The appellees urged that the executors filed no account until compelled to do so in obedience to a citation, and that the widow who was one of the executors, claimed the estate under the will; that the executors should have filed their account at the end of the year, in order that creditors could have come in upon the fund; that the executors could not defeat the appellee’s claim by their own laches. It is not the laches of the appellants that is in the way of appellees; it is their own. No one but a creditor or other person interested in the estate has a right to object to the delay in filing the account. If there are no creditors, and other parties in interest do not complain, what does it matter? The appellees cannot complain because they never notified the executors of their demand.
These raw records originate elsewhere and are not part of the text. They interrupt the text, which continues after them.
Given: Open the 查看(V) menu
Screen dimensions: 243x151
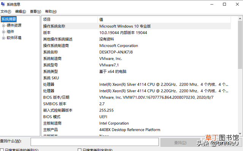Looking at the screenshot, I should tap(35, 11).
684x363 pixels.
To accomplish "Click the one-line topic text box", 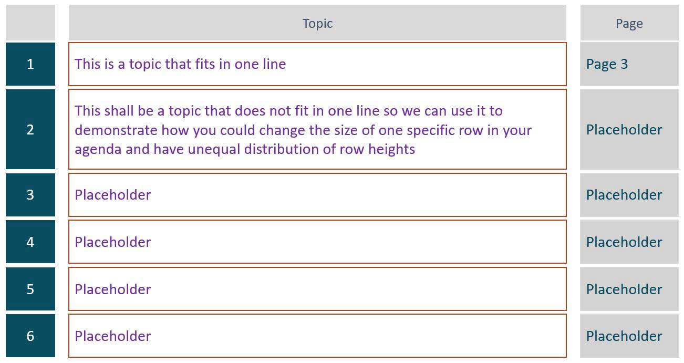I will tap(317, 64).
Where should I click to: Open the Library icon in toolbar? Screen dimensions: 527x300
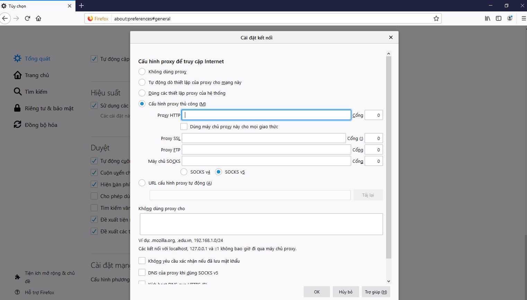point(488,18)
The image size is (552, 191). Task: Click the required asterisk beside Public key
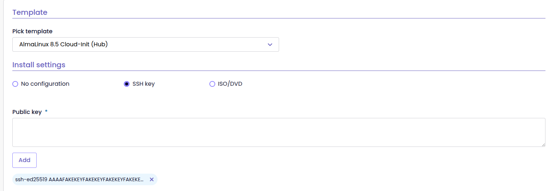coord(46,112)

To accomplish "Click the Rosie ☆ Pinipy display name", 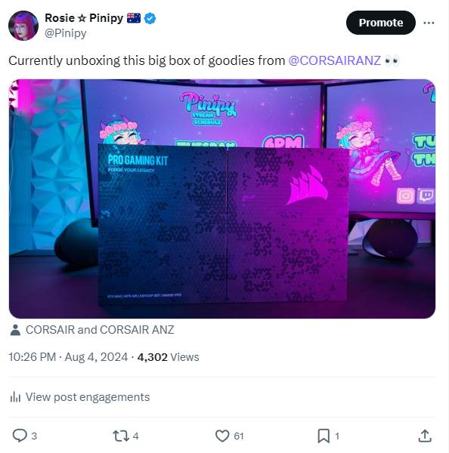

That the widow, as one of the executors, appropriated the residuary estate to her own use, is not the subject of criticism. The will gave it to her, and in the absence of debts or any notice thereof she was entitled to it. An executor may distribute an estate to and among the persons entitled, taking of course the risk of its being a proper distribution. In this case the widow retained the residuary estate after paying all known creditors. She certainly had a prima facie right to it. She could hold it as her own in equity and good conscience. She may have spent it or lost it by bad investments. If she is to be surcharged with it now she may be unable to replace it, and without any fault of her own be subject to the possible charge of embezzlement. Had the appellees presented their claim to the executors this could not have happened. A distribution then would have been in the face of notice and would have been of no avail. If the executors desired to contest the claim they could have filed their account and in this manner have compelled the appellees to come forward with their proofs to sustain it. As suits are not brought upon claims in the Orphans’ Court, the presentation of the demand-to the executor or administrator may be regarded as its equivalent so far as regards the status of the claim.
Our conclusion is that while the Statute of Limitations may not be pleaded in the Orphans’ Court, yet that said court has the power in a proper case to appty the statute bj' way of analogy, and that where no claim is made upon the executors for six years after the time they have taken out their letters testamentary, it is entirely proper to apply it. We wish it understood that our remarks apply only to an attempt to establish a claim; to seat it on the trust, and not to an effort to defeat the payment of a claim which has been so established. As to the latter class of cases we adhere to the doctrine of *77McClintock’s Appeal, and hold that there is a trust which is beyond the reach of the statute or any analogy thereto.
This view of the case renders a discussion of any of the other questions involved unnecessary.
The decree is reversed at the cost of the appellees, and it is ordered that distribution be made in accordance with this opinion.